◆ TASK TO COMPLETE: Rewrite the entries from the line containing "Describe the element" through the end of the entries, replacing "Describe" with "Identify" and keeping everything else the same. Leave the pictures out.

Data excerpts

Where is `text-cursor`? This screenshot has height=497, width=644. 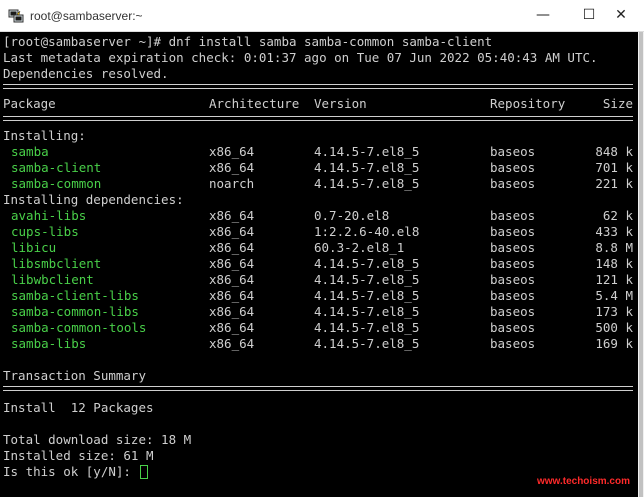 text-cursor is located at coordinates (144, 472).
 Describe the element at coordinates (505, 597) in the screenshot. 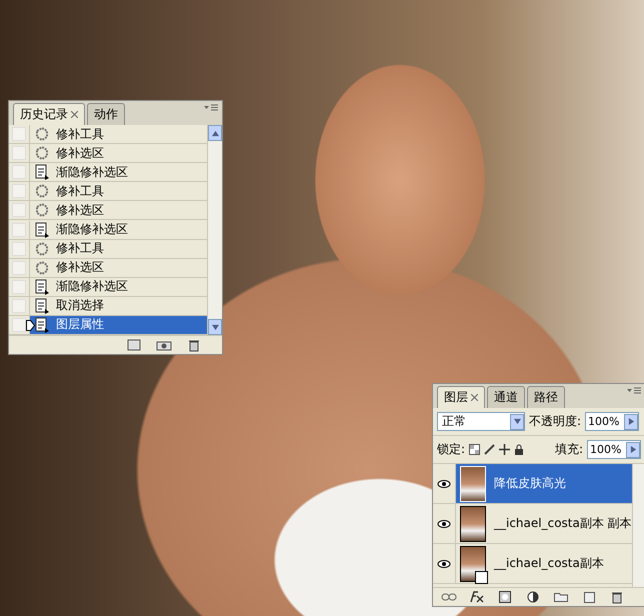

I see `mask-icon` at that location.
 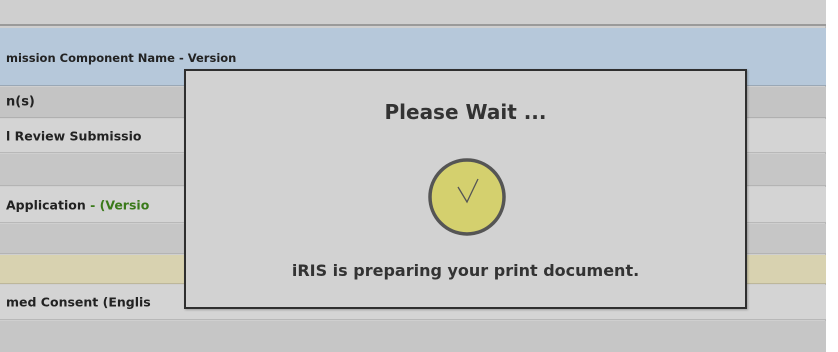 What do you see at coordinates (122, 58) in the screenshot?
I see `column-header-component-name: mission Component Name - Version` at bounding box center [122, 58].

◆ ANSWER AREA:
 Identify the element at coordinates (505, 597) in the screenshot. 

I see `mask-icon` at that location.
  What do you see at coordinates (122, 58) in the screenshot?
I see `column-header-component-name: mission Component Name - Version` at bounding box center [122, 58].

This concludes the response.